そういえば参考資料の『武州鉄道』に、一向に延伸してこない事への菖蒲町民の不満を緩和するため、実際着工の目途は立っていないが駅予定地だけは作っておいた、といった事が書かれてたと思います。

武州鉄道の再来……?

さて、武州鉄道の計画ルートを見て「おや?」と思った方は居るでしょうか。赤羽方面への計画、今の埼玉高速鉄道(以下、SRと表記)を彷彿とさせますよね。実はSRには延伸計画があります。
現在の終点、浦和美園から岩槻を経て蓮田へ至るという計画です。
どこの武州鉄道ですか。こんなことってあります?廃線から80年以上経つ現代において同じエリアに同じようなルートで再び敷設計画が持ち上がる路線なんて他にあります!?ドラマチックに申し上げるとこれは武州鉄道の再来ですね。どうです、面白くないですか?私は非常に面白いと思って経歴を調べてしまいました。長々と読んで頂いた方々、誠にお疲れ様です。
SRの延伸ルート等については以下リンクをご参照ください。

廃線跡を辿る~蓮田から河合~

ようやく廃線跡のターンです。早速参りましょう。

いつもの今昔マップ。黄色線が武州鉄道。
現在の地図に落とし込んだもの

蓮田駅の東口側に二階建ての駐輪場があります。実はこの場所に、武州鉄道のホーム跡があったそうです。

駐輪場の奥まで行くと、武州鉄道についてのパネルがひっそりとあります…!

なお、武州鉄道に関係はありませんが、西口側には車輪が鎮座しています。

竣工記念碑もあります。その中にちゃんと武州鉄道開業の文字が…!

東口側に戻ります。下の写真、赤矢印の所に先ほどのパネルがあり、廃線跡はパネルの場所からこちらへ緩くカーブしながら延びています。

なお、後ろを向くと歯科医院があり、その先も宅地になっており痕跡を辿るのは難しいです。が、Google Mapの航空写真で見ると、家の並びが不自然な箇所があることが分かります。航空写真は廃線跡巡りの強い味方です。
ちなみに航空写真で気付いたんですが、ただ砂利を敷いただけの駐車場が綺麗に整備されてたんですね。

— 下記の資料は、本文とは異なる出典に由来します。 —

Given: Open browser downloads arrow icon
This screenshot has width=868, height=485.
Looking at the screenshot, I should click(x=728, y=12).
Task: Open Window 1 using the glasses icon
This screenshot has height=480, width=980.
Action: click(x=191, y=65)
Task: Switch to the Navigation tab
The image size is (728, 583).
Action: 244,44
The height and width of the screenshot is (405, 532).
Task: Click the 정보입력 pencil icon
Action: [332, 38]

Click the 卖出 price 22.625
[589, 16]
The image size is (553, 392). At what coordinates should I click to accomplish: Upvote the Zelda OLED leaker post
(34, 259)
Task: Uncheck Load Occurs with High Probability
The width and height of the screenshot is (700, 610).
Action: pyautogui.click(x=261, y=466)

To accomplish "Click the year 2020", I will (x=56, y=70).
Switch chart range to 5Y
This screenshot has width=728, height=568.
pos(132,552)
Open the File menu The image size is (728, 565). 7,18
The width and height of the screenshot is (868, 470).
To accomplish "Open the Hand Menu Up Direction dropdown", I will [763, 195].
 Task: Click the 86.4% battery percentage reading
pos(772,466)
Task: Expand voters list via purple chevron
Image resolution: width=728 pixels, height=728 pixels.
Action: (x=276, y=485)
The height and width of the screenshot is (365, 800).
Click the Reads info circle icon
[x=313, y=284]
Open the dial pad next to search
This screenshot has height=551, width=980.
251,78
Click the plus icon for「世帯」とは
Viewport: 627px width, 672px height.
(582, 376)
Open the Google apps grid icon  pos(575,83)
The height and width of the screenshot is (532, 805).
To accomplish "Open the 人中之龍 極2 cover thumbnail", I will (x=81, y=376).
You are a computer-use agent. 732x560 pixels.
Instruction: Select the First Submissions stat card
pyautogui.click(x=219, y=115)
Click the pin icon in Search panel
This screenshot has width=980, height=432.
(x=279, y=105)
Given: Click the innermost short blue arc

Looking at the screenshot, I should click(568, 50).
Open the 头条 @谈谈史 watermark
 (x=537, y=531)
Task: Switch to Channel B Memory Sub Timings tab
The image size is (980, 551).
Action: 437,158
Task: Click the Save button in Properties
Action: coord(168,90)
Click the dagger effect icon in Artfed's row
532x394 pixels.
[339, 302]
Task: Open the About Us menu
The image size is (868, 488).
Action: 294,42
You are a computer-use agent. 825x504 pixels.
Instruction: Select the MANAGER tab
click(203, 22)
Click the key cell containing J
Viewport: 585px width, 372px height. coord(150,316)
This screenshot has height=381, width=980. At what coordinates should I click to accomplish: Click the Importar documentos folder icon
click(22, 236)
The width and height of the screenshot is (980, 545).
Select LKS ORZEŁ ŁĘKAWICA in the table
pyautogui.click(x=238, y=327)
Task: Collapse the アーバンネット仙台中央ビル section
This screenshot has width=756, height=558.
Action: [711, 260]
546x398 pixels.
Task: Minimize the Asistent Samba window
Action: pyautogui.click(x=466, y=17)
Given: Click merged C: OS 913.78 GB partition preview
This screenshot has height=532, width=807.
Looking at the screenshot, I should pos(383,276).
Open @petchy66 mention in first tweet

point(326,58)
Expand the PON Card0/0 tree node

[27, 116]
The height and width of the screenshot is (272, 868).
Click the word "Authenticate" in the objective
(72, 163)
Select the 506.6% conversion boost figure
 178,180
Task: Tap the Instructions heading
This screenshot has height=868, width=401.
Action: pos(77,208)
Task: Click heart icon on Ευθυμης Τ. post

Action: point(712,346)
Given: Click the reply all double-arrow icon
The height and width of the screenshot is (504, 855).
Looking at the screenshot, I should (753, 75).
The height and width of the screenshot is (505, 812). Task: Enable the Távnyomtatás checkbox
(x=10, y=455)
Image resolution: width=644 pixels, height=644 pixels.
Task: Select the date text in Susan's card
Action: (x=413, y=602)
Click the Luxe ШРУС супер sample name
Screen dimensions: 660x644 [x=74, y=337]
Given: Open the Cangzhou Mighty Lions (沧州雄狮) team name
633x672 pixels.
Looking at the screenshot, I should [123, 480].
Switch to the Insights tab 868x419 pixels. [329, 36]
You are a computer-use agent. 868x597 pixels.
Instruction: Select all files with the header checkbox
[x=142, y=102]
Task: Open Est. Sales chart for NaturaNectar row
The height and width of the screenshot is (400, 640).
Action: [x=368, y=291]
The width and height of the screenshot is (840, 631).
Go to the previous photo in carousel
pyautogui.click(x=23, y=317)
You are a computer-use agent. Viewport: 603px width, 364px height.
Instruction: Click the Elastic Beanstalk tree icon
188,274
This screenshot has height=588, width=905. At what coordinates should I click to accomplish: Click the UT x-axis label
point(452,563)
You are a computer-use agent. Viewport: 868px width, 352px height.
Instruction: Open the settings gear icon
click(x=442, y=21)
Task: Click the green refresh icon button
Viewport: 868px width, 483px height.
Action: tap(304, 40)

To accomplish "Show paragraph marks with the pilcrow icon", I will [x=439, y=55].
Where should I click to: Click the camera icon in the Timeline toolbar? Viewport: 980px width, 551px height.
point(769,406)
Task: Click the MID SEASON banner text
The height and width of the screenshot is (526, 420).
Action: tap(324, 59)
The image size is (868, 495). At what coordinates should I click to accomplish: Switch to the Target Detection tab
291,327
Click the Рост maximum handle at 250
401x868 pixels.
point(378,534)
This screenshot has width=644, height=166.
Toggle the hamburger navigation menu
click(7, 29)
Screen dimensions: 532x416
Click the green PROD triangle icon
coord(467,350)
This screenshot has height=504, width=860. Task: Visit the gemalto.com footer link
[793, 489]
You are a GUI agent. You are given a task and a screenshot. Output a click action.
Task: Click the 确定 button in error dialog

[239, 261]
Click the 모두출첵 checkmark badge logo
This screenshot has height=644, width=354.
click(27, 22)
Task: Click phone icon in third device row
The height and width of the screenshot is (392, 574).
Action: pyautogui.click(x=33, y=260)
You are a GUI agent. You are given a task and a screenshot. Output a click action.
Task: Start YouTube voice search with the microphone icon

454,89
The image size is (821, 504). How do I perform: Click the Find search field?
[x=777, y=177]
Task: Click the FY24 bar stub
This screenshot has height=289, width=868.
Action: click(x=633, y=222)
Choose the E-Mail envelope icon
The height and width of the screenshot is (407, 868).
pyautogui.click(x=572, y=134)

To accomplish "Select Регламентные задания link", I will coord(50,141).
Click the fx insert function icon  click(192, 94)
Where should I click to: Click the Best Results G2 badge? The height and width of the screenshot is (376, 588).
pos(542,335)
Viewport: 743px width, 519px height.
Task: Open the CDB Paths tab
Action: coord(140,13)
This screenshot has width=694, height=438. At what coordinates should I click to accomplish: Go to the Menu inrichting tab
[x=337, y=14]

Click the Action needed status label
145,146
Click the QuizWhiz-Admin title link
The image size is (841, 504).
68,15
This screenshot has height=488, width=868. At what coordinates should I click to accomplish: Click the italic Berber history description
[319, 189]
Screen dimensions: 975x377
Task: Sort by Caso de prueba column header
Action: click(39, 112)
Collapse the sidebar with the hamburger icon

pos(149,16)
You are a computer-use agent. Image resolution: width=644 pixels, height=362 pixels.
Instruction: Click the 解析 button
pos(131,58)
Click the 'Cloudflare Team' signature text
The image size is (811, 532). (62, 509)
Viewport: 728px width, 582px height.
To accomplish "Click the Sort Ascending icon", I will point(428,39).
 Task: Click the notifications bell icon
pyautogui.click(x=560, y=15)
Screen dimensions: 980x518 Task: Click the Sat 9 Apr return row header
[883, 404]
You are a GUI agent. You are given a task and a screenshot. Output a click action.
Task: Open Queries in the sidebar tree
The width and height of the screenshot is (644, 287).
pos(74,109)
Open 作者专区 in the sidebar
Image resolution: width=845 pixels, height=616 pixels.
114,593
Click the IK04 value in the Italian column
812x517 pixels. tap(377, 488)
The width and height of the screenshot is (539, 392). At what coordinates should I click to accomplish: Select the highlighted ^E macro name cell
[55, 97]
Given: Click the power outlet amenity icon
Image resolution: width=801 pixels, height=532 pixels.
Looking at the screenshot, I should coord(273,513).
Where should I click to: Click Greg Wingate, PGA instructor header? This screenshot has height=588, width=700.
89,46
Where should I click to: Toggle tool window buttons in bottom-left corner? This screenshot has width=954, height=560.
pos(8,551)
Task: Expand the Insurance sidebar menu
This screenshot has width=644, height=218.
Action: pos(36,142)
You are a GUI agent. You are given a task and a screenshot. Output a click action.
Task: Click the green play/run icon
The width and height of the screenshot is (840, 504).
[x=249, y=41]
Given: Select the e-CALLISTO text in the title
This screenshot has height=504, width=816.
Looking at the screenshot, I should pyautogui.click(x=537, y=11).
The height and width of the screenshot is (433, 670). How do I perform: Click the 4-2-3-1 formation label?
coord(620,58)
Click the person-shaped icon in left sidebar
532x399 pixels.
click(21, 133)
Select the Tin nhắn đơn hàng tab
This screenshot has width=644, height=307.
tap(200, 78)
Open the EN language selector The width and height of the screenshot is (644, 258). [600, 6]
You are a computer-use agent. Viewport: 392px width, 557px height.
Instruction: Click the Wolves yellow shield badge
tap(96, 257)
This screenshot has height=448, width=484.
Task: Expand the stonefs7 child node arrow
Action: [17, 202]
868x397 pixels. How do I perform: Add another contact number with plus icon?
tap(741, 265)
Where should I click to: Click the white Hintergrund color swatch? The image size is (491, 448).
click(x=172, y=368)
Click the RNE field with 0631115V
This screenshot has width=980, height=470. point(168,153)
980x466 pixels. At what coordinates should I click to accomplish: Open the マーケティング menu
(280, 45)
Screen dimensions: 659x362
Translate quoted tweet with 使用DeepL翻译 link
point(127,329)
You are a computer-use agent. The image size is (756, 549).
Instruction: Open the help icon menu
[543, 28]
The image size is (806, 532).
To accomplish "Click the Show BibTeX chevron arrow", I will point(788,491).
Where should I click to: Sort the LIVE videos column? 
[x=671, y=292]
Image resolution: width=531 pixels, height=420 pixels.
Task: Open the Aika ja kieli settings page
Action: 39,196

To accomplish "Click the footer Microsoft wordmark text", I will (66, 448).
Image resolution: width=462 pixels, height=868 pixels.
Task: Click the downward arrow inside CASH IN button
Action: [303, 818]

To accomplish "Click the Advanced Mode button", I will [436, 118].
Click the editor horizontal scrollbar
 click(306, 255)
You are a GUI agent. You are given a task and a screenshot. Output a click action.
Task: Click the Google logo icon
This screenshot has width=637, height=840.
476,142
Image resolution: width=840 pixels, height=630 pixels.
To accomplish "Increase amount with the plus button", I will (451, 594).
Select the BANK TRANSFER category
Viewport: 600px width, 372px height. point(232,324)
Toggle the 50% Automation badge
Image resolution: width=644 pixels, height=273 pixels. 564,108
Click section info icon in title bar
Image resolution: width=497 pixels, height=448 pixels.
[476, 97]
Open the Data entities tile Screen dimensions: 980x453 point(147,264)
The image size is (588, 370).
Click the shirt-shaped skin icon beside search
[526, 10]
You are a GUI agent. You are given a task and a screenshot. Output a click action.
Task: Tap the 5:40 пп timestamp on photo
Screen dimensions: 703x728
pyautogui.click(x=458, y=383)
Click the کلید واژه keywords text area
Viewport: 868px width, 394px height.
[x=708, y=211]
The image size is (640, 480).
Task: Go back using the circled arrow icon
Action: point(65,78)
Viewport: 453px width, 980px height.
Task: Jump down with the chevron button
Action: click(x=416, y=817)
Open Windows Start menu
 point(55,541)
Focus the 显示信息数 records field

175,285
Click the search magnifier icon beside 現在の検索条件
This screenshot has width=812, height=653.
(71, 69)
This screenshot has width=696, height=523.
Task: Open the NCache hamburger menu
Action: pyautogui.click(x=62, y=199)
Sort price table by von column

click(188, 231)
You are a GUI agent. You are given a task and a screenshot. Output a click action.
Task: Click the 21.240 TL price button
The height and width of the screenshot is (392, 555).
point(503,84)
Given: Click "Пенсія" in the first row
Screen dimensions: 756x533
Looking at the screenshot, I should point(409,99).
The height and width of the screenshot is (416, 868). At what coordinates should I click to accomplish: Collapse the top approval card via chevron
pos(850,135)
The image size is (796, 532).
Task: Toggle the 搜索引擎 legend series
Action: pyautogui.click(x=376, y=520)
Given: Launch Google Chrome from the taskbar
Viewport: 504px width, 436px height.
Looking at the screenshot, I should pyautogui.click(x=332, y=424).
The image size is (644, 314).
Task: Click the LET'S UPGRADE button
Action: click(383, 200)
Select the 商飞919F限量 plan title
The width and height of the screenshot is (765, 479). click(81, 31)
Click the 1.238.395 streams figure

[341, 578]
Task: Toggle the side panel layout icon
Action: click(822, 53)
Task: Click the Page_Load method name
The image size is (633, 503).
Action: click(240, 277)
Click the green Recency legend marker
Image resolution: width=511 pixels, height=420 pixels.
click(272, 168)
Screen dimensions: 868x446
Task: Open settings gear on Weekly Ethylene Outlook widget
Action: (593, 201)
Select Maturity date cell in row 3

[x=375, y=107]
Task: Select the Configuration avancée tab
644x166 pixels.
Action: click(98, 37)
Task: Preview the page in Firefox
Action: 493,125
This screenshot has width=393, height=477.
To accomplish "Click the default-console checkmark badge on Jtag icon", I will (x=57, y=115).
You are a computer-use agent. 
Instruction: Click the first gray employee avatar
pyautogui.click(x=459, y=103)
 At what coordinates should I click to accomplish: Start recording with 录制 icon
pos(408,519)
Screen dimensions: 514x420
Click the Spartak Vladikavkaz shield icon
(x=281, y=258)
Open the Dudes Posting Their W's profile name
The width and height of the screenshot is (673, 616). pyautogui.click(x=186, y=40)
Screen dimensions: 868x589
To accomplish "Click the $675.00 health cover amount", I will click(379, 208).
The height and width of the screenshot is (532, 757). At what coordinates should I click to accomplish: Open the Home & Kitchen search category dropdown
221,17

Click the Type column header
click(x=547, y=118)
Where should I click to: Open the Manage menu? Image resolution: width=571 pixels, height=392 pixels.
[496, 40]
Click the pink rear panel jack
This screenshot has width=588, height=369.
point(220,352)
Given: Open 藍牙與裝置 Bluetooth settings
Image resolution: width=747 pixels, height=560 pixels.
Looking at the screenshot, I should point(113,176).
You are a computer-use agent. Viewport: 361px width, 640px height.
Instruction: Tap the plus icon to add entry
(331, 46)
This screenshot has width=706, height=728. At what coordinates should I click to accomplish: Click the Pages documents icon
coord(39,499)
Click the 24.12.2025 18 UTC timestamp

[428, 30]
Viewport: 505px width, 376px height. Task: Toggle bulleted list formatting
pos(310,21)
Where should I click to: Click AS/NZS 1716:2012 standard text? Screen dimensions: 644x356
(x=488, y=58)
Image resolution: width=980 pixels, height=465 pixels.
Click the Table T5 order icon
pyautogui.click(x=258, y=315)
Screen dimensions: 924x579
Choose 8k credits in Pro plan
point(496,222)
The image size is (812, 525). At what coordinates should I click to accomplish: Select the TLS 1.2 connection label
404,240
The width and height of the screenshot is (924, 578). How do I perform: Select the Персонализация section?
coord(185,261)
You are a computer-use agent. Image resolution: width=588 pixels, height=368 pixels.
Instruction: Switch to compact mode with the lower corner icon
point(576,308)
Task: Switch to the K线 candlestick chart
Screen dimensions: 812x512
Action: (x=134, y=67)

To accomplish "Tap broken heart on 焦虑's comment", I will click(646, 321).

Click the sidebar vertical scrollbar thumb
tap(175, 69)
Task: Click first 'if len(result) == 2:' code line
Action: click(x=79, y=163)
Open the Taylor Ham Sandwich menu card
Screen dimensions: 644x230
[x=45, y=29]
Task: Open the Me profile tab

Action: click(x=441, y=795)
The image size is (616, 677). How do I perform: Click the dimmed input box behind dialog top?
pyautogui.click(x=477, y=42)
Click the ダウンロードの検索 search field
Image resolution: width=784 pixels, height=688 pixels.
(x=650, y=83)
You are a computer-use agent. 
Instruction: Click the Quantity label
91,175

上の写真はもはや古い景色…。

Google Map
市街地はほぼ辿れないですが、この三角の駐車場辺りから分かりやすくなります
藪の部分が廃線跡です
分かりやすい!
地上からだとかえって分かりづらいですねw
ちなみにこの近くには馬込というバス停があり、場所は少し違いますが、名前が同じ「馬込駅」というのが武州鉄道にありました。

実はかつて武州鉄道が走った区間である蓮田~岩槻、岩槻~浦和美園を、現在は国際興業バスが繋いでいます。つまり、このバスに乗れば武州鉄道に乗ったような気になれるのです。幻覚が見たい方は是非どうぞ。

廃線跡の道路
東北自動車道で分断されています
ここにも馬込の文字。武州鉄道の駅は高速道路付近にあったそうです。
廃線跡の道路
河合幼稚園。廃線跡はこの門をぶち抜いていきますが、関係者ではない私は迂回します。
ちなみに「河合駅」もありました。馬込は途中から出来た駅でしたが、河合は開業時から設置された駅です。この幼稚園の少し先にありました。

廃線跡を辿る~河合から岩槻北口~

武州鉄道の岩槻北口駅は、今の野田線と交差する付近にありました。
廃線跡の上に立つ公民館
農地に消えた廃線跡
右側が廃線跡
細長い空き地が廃線跡
岩槻の市街地へ入ってきました
生産緑地の左の宅地が廃線跡
家の並び~~
廃線跡に立つ建物
こちらのカフェも廃線跡上に立ってます。入った事はないのでいつか…!
さいたま市消防団岩槻第二分団。この辺りに岩槻北口駅があったそうです

あまりに長くなってしまったので今回はここまで…!
後編はこちら↓です。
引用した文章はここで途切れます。